I admit his conclusion puzzled me. How size affected individual rights or the notion of equal treatment under the law was unclear. Nor did his discussion of other cases further illuminate. For lack of time and space, I touch upon only one of his examples to illustrate my confusion. Like the smallpox case, it addressed individual rights versus the rights of a community.
A gay couple brought a complaint before the court against a baker who’d refused an order for their wedding cake. He cited his religious objection to homosexuality as his reason. Offended, the couple sued the man and in court their attorney argued religious freedom was no defense because it could be used to “justify all kinds of discrimination throughout, whether it be slavery, whether it be the Holocaust …”
Alito conceded to his audience that the attorney had a point. Claims of religious freedom could be used to serve bigotry. But in the baker’s case, the judge saw “no evidence that anybody has been harmed.” Cakes were readily available elsewhere in the community.
I gasped at Alito’s conclusion, however. Did he fail to see that availability wasn’t the issue? At stake was the question of equal treatment in the public square. A business open to the public must serve all customers alike. No person should suffer the indignity of being turned out of an establishment on the off-chance the proprietor held views contrary to those of the customer. Yet Alito thought so well of his argument that he circled back to insist the injured party in the case was the baker. “The question was [sic] face is whether our society will be inclusive enough to tolerate people with unpopular religious beliefs.”
In my view, the question isn’t one of religious freedom. It is one of equal treatment.
Aware that dilemma arises when values clash or when litigants use the same value to justify opposite positions, Alito made his pitch for Originalism, insisting that for uniformity, “the constitution should be interpreted in accordance with its public meaning at the time of adoption and textualism, which is essentially originalism applied to statutes.”
Unfortunately, jurists’ rulings over hundreds of years make a common understanding difficult to see. When well water is clear, it’s easy to glimpse the bottom. When human wrangling muddies that water, the source is none too clear. Nor am I content to view the present through the lens of history, entirely. Obvious to everyone, the words “All men are created equal, “differ in meaning from the past because they now apply to the descendants of slaves and women, as well.
Constitutional conundrums are thorny which is why a U. S. Senator like Charles Schumer might grow intemperate. But I accept without reservation Alito’s conclusion. “Liberty lies in the hearts of men and women. When it dies there, no constitution, no law, no court can do much to help.”
The fate of our institutions resides with ordinary men and women. If that is true, and it seems to be self-evident, should we be hopeful? Or should we despair?
I vote for hope because I see a firm ground upon which the vast majority can stand. We recognize our duty to the young. Let us begin with them and in their cause rebuild our system of public education, the bulwark of our democracy. Let us cast out special interest groups that have fed too long at the trough of taxpayer dollars. We should return that money to the public square where all races, creeds, and points of view are welcome. We must do it for the children.

Apply what you read:
**A)** In the essay, why did Alito see no harm in the baker's case?
**B)** Quote the essay between "Unfortunately, jurists’ rulings" and "women, as well.", inclusive.

Dataset records:
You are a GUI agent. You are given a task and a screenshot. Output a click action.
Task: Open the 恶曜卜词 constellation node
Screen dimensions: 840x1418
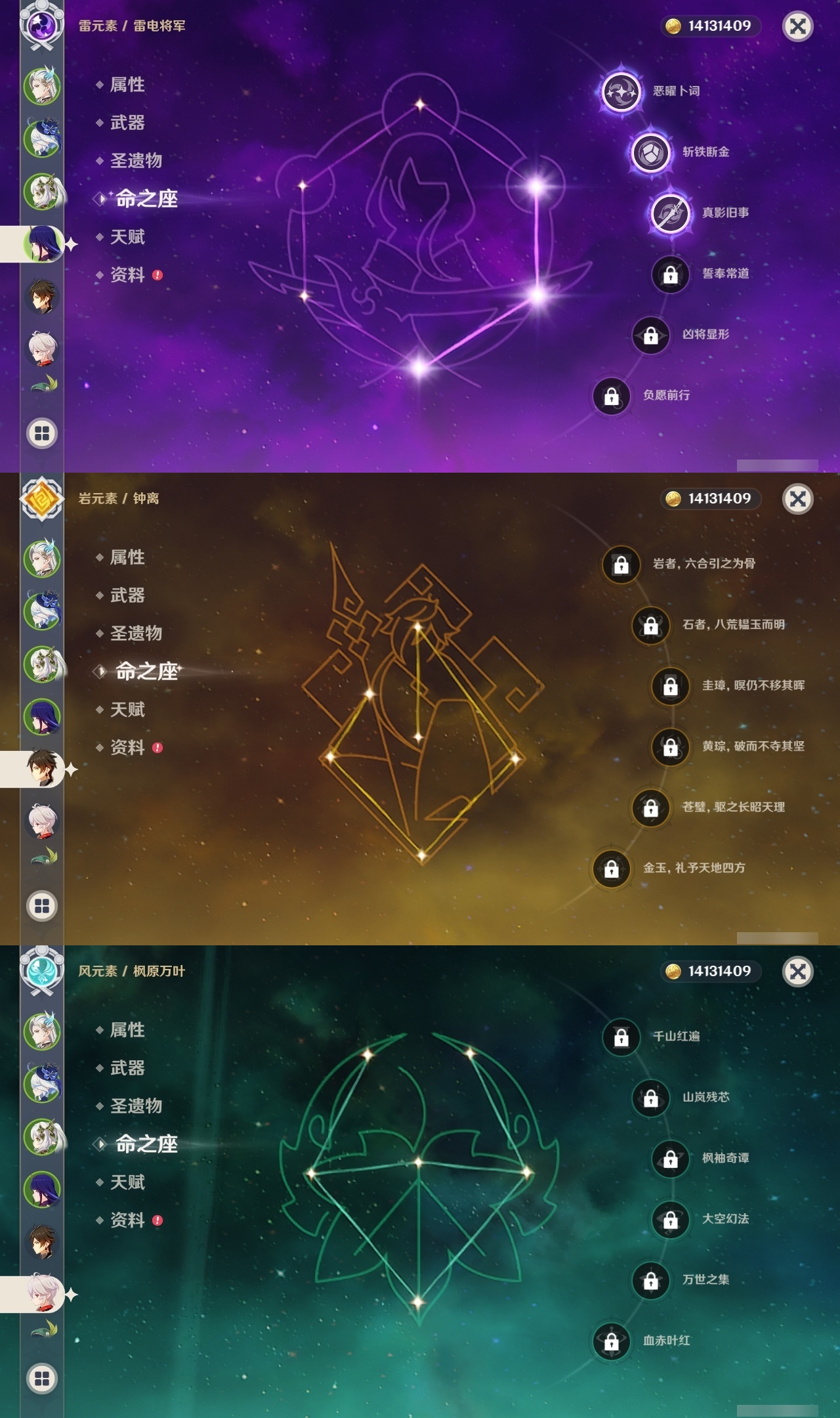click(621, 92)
==
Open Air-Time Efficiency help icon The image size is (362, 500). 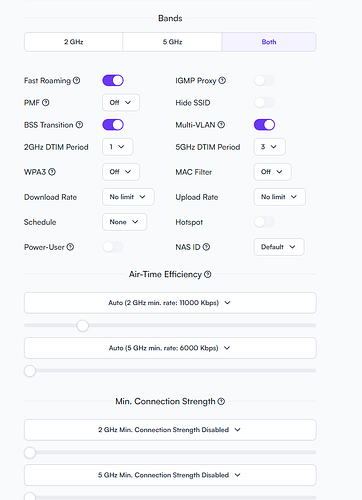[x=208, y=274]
---
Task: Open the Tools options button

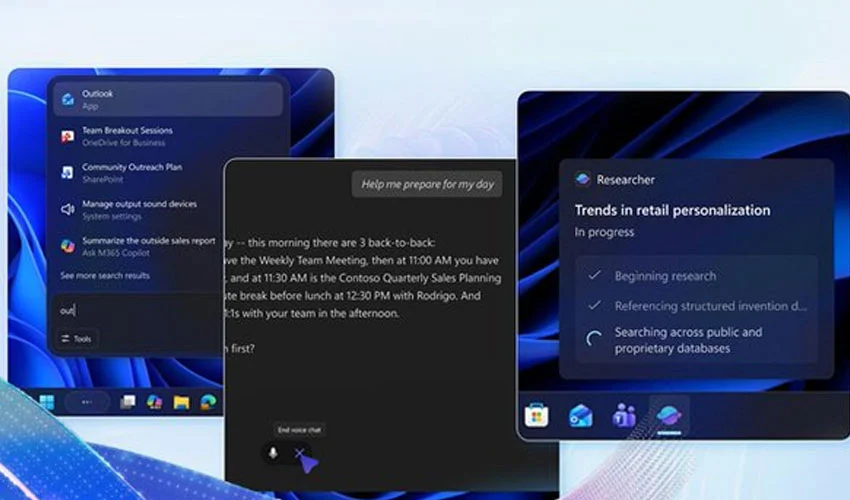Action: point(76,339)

Solutions below:
**A)** Cakes were readily available elsewhere in the community.

**B)**
Unfortunately, jurists’ rulings over hundreds of years make a common understanding difficult to see. When well water is clear, it’s easy to glimpse the bottom. When human wrangling muddies that water, the source is none too clear. Nor am I content to view the present through the lens of history, entirely. Obvious to everyone, the words “All men are created equal, “differ in meaning from the past because they now apply to the descendants of slaves and women, as well.